Your task. Could the data below be retyped exactly, without its pictures?

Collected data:
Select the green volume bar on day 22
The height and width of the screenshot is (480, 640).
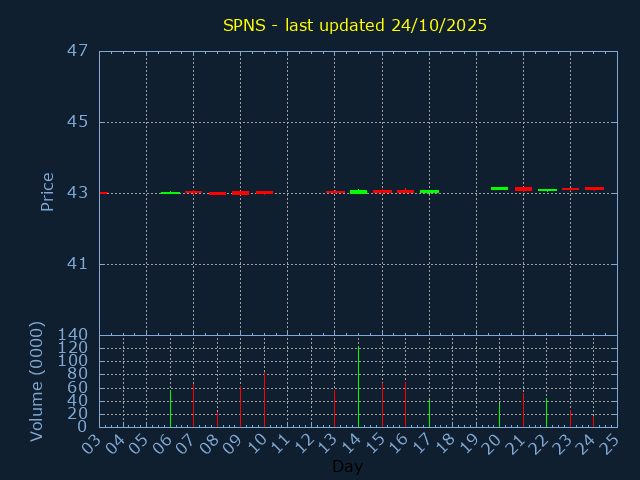click(x=546, y=412)
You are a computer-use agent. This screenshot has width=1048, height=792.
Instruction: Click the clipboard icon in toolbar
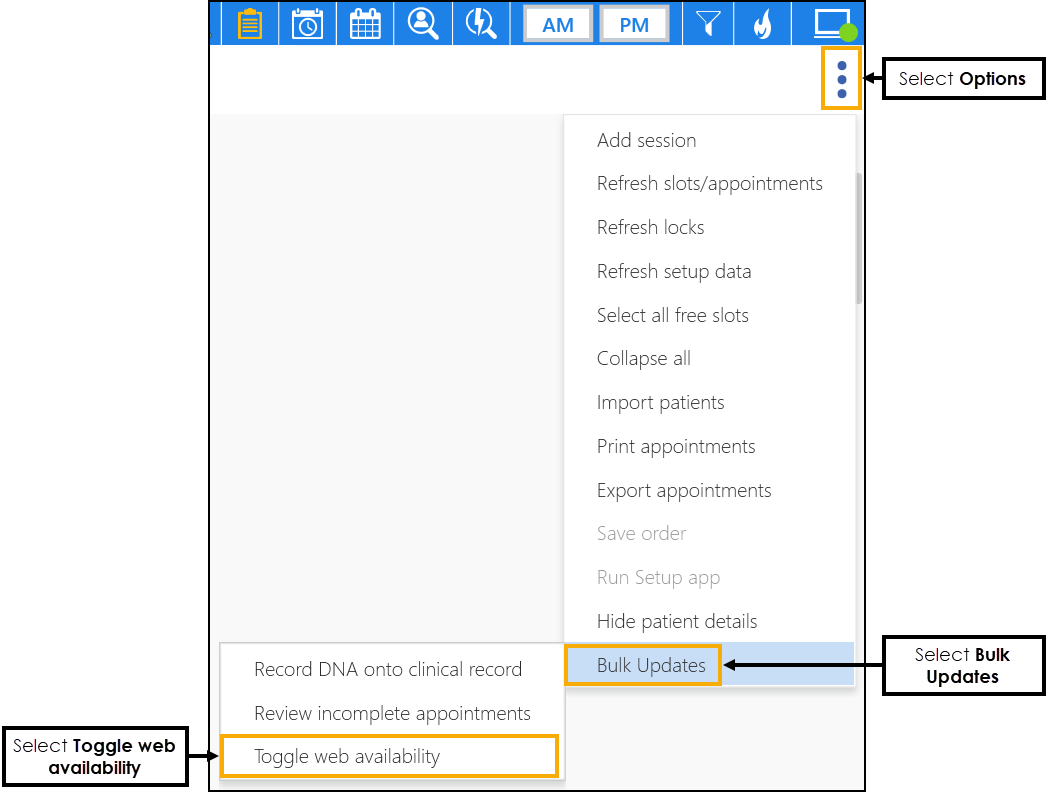tap(250, 24)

Completed exercise.
Select the green volume bar on day 22
The height and width of the screenshot is (480, 640).
click(x=546, y=412)
You are a computer-use agent. This screenshot has width=1048, height=792.
Instruction: Click the clipboard icon in toolbar
tap(250, 24)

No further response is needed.